China’s steelmakers say iron ore import prices are too high
Surging iron prices have taken a hit from signs the Chinese government could act on complaints from Chinese steel mills that market manipulation by futures traders is squeezing their profit margins.
Iron ore futures, which hit a five-year high last week, fell almost 4 per cent late Friday after a top official representing China’s powerful steel industry said Beijing was preparing to crackdown on soaring prices.
Dual-listed shares in Australian miners BHP Billiton and Rio Tinto fell sharply in London on news that China’s top steelmakers had formed a working group to investigate “irregularities”. Analysts warned any move by the Chinese government to respond to the industry complaints would result in lower prices for imported iron ore, although a shortfall meant volumes were not threatened.
Higher iron ore exports pushed Australia’s trade surplus to a record $5.7 billion in May and exports to China during the month surged 18 per cent, data released last week showed. China’s continued demand for Australian iron ore will be crucial to achieve the first current account surplus since the 1970s.
The price of iron ore hit a five-year high of more than $US126 a tonne last week before falling on Friday to as low as $US107 a tonne.
Qu Xiuli, vice president of the China Iron Steel Association (CISA), told a conference in Shanghai on Friday that “relevant department” in the Chinese government was investigating the price hikes in the first six months of the current year.

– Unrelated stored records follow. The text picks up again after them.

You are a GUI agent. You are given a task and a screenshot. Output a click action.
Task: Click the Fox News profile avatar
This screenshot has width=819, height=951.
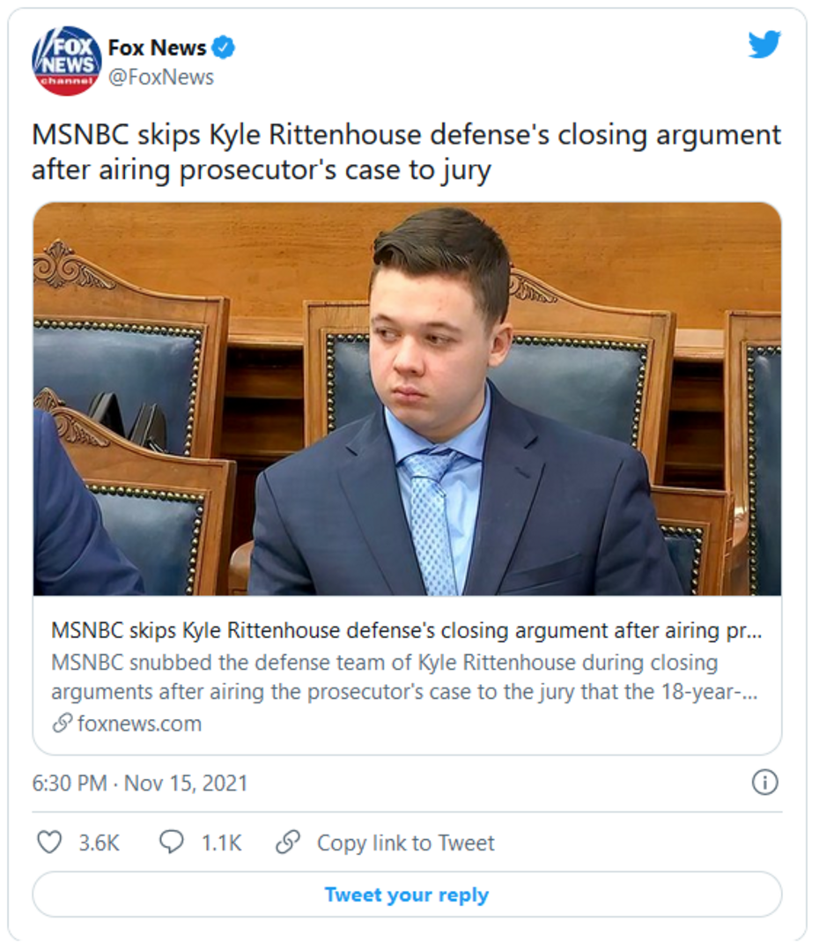click(67, 60)
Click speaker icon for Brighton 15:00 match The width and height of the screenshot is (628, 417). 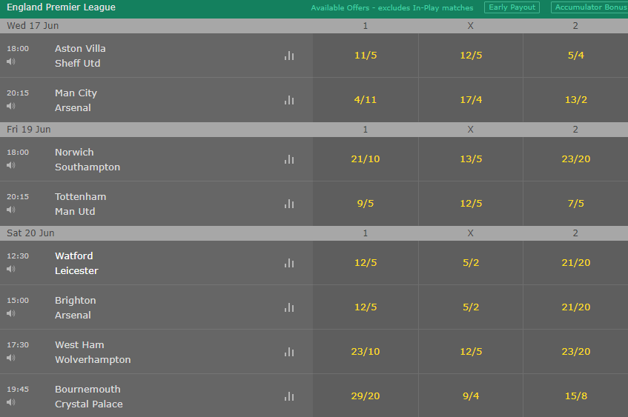[11, 313]
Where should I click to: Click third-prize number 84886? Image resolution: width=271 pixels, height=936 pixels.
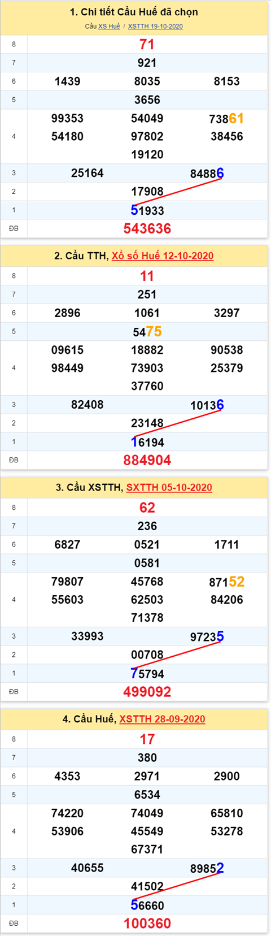click(x=207, y=174)
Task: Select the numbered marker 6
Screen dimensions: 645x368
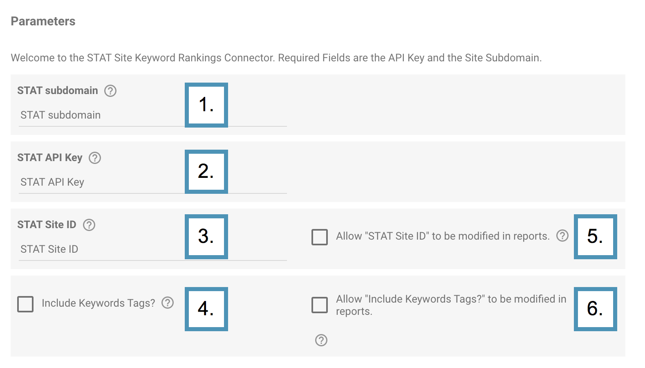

She was quoted by state media as saying that Beijing would take measures to crack down on “irregularities”, including sharp price increases and reports of price manipulation. Any move was expected to target futures traders whom the steel industry has accused of manipulating prices.
Her comments followed news that Chinese steelmakers, led by industry giant Baowu Steel, had set up a working group to find ways to tackle soaring prices.
A global shortage of iron ore has bolstered exports for BHP Billiton, Rio Tinto and Fortescue Metals, driving prices to five-year highs.
Ms Qu said there was a “distorted” relationship between the price of steel and iron ore. CISA said steelmaking profits had fallen 18.2 per cent for the first five months of the year compared to a 19.1 per cent increase in imported iron ore prices.
Shares in Rio Tinto and BHP Billiton fell in London trading on Friday after news of the possible pricing move first appeared late Friday. Rio Tinto closed 3.8 per cent lower and BHP fell 2.8 per cent.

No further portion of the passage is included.